LDL Mid B is an intermediate-small LDL particle subfraction, sitting between the mid-large and the small dense LDL particles. As particles become smaller and denser along the LDL spectrum, they become progressively more atherogenic — more capable of penetrating the arterial wall and contributing to plaque.
Elevated LDL Mid B alongside elevated small dense LDL particles indicates a shift in the LDL particle profile toward greater atherogenicity, even when total LDL appears normal or mildly elevated. This pattern is often seen in metabolic syndrome, type 2 diabetes, and insulin resistance, where the liver produces smaller, denser LDL particles.
FAQs
Why is LDL Mid B more dangerous than LDL Mid A?
LDL particles become progressively more atherogenic as they become smaller and denser.
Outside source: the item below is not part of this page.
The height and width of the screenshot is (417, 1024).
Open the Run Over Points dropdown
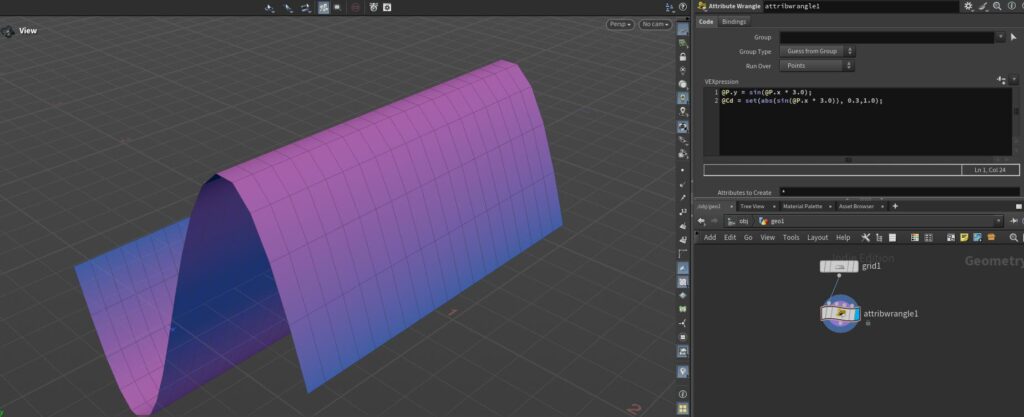pyautogui.click(x=816, y=66)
LDL Mid B is smaller than LDL Mid A, making it more likely to penetrate arterial walls and undergo oxidation, contributing more to plaque formation.
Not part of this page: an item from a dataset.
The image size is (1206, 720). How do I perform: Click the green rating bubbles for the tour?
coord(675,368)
Is LDL Mid B related to triglycerides?
Yes. High triglycerides drive the production of smaller, denser LDL particles including LDL Mid B through CETP-mediated lipid exchange. Lowering triglycerides through carbohydrate restriction reduces production of these atherogenic particles.
How is this different from testing total LDL?
Total LDL cholesterol doesn't distinguish between particle sizes. Two people with identical LDL cholesterol can have very different cardiovascular risk depending on whether their LDL is predominantly large (less risky) or small and dense (more risky).
Who benefits most from subfraction testing?
People with metabolic syndrome, diabetes, borderline LDL, or cardiovascular disease despite apparently normal LDL benefit most from understanding their particle size distribution.